そよそよと鼻を擽る潮の匂い。髪の毛を泳がす爽やかな風。
「うわ~! やっぱり海ってすっごい大きいな~!」
目の前に広がる大海原を、船上で目を輝かせていたのは一人の少年。
栗色の柔らかい髪に、深緑色の瞳。ツナギ姿に頭はバンダナ。腰には少し大きめなポーチを着けている。

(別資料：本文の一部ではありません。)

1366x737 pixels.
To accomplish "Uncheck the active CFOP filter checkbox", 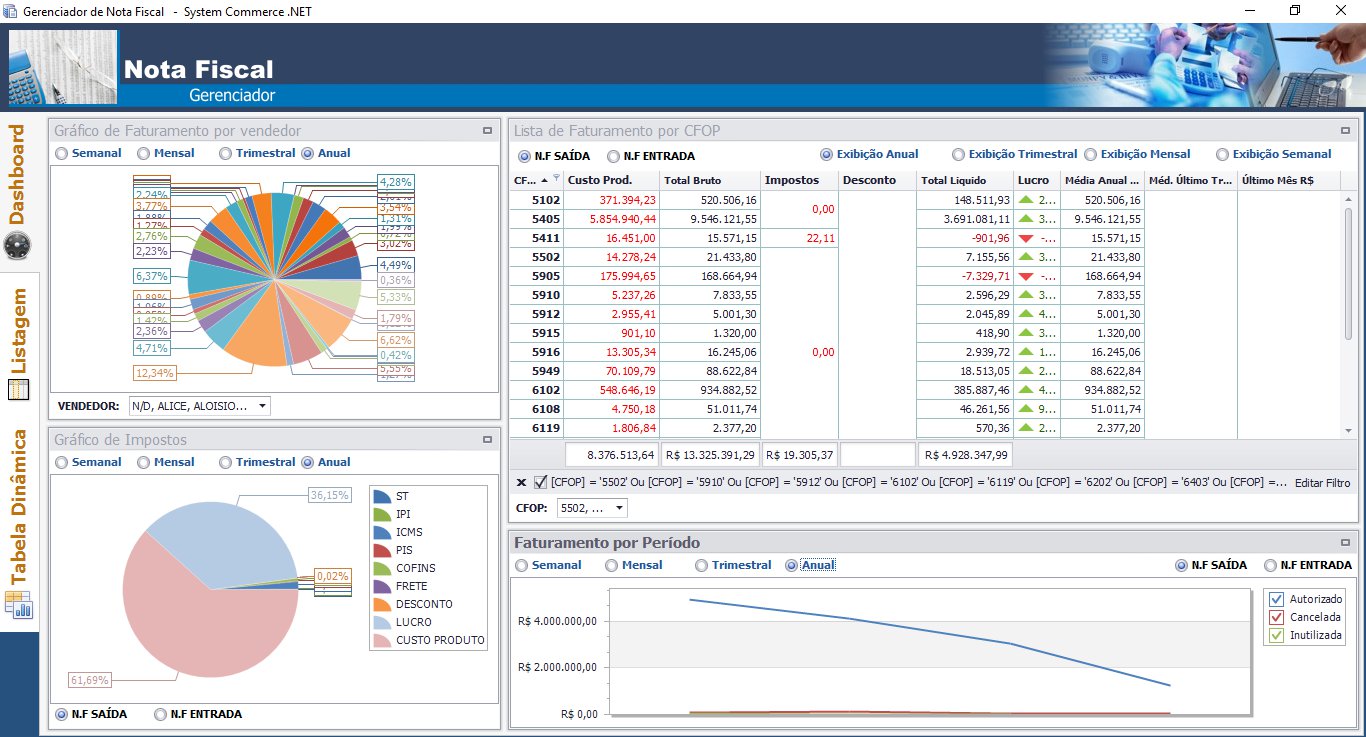I will (x=541, y=483).

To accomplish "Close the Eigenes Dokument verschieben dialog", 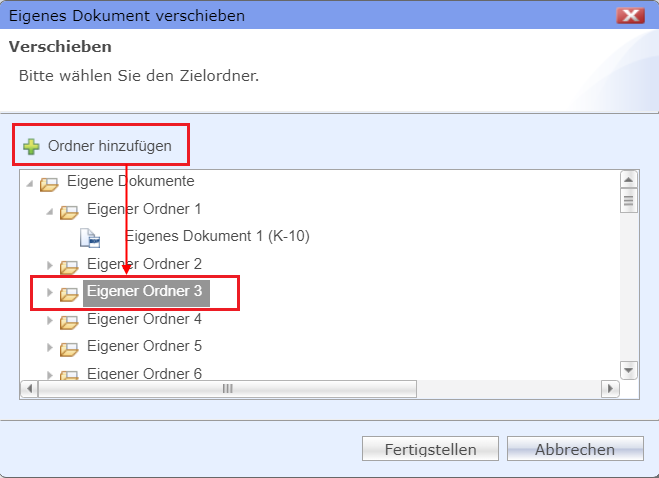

名はフェイム=アラムス。現在十二歳の夢を見る少年だ。
機嫌よく鼻歌交じりに船上の空気を満喫していたフェイムの耳に、名を呼ぶ男の声が一つ。
「あ、フェイム君居た!」
「ラウネさん、どうしました? てか、船酔い大丈夫ですか?」
「ああ、おかげさまで何とかね。まだ本調子じゃないけど……って、そうじゃなくて! キミの相棒錆びてしまうけどいいのかい?」
「へぇ!?」
ラウネと呼ばれた青年はファイムの"相棒"がいる方向に指をさす。指し示された先の光景を見て、フェイムは目を丸くして素っ頓狂な声を上げた。
丸い塊が一つ。
船の縁を超えようとしているのか、丸い塊から出ている腕は縁に伸び、丸い巨体を持ち上げ足が地面から浮いていた。
「ホープ!!」
『ア、マスター』
「お前落ちたら引き上げるの苦労するから中に居ろって……」
言ったじゃん! と、フェイムが続けたかったその言葉が口から出てくることは敵わなかった。
ドボン。
目の前の巨大な塊がつるりと海に落ちていく。重量のある物質が海に落ちる音と共に大量の水飛沫がフェイムに降り注いだ。
「ホープウウウ!!」
『マ、マスターアアア』
爽やかな青空の下。叫び声が二つ響いた。
***
「いやー、キミ達といると飽きなくてすむよ」
巨体を船員たちと共に漁用の大きな網で引き上げ、力尽きていたフェイムはガバリと起き上がった。
あっははと豪快に笑うラウネにフェイムは口元を歪めて「笑い事じゃないよ!」と右手に持っていたドライバーを振り下ろす。振り下ろしたドライバーは目の前のホープのボディにヒットし、ゴイインと音が響き渡った。
"ホープ"それは直径二メートル程のカラクリロボット。丸い体に取り付けられた伸縮可能な短い手足に、目の部分には赤いパネル。
この世界では少し珍しい、非戦闘型ロボットだ。
『マスター、ヒドイ』
「ヒドイのはお前だよ! 船員さん達に迷惑掛けて恥ずかしい!」
ドライバーで何度もホープを叩けばゴインゴインと鈍い音が船上に響き渡る。ホープを叩いても痺れるのは自分の手だけだと気がついたフェイムは大きく溜息を吐き「なんで海覗いてたの?」と疑問をぶつけた。
『図鑑デシカ見タコトノナイ魚ガ沢山イタ』
甲板の上。両足を伸ばして座っていたホープは海面を見る。表情が変わるはずも無いのに、どこか嬉しそうにしているような気がしたフェイムはホープの背中の装甲を取り外す手を止た。
「そう言えば、ホープは初めて海に来たの?」
『前ニ見タコトハアルケド、時間ガ無カッタ』
無機質な機械の声なのに、ホープの声がどこか悲しそうに聞こえる。そう思ってしまったフェイムは、手に持っていたドライバーにほんの少しだけ力を込めた。
「まぁ、お前が今まで何見てきたかは分からないけど、これから沢山のものを見ていけばいいじゃん。僕と一緒に世界を見ればきっと面白いことがまだあるよ!」
歯を見せるように笑うフェイムを見るように、ホープは無い首を動かした。
『過度ナ期待シナイデ待ッテル』
「お前なぁ……」
いつも一言多いんだよ! ダッテー! と二人のやり取りを見ているラウネは笑う。そんな二人と一体の元に聞こえた野太い声が、もう直ぐ船旅の終わりを告げる。
「港に着くぞー!」
新たな港が歓喜の宴を上げていた。